Work out how many lines in the data below contain "will", and state that count with nothing added.

(Pixel coordinate grounding data)

○ ○ ○ ○ ○

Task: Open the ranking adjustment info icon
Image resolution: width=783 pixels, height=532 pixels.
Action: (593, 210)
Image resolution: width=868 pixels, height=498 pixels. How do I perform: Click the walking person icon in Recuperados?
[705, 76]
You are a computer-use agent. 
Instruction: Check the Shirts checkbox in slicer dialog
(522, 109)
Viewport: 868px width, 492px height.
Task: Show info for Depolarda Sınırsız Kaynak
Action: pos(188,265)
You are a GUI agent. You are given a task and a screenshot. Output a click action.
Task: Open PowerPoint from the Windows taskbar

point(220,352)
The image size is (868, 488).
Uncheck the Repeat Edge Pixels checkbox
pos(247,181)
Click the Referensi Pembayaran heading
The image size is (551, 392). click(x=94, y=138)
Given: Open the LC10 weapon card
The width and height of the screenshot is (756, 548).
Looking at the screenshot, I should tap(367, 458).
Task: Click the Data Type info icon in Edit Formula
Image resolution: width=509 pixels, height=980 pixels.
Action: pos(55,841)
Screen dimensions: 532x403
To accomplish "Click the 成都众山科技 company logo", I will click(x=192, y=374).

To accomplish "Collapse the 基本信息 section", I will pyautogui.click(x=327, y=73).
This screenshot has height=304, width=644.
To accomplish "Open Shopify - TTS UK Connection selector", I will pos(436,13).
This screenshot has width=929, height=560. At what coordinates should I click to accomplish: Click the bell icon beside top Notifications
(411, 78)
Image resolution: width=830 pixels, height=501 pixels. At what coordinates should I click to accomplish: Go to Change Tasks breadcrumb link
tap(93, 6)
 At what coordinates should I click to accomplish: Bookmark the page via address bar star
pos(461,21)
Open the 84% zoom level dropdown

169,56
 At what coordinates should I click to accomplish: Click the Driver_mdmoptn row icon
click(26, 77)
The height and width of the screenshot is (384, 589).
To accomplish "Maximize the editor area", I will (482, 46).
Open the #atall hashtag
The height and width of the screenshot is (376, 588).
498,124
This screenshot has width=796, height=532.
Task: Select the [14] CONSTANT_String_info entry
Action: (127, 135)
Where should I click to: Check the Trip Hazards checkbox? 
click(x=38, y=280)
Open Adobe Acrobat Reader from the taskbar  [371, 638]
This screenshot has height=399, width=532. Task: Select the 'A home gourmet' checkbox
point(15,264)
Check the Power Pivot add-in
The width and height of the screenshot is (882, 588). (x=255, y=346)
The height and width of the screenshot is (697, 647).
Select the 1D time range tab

○ ○ ○ ○ ○

- [Expected answer]
4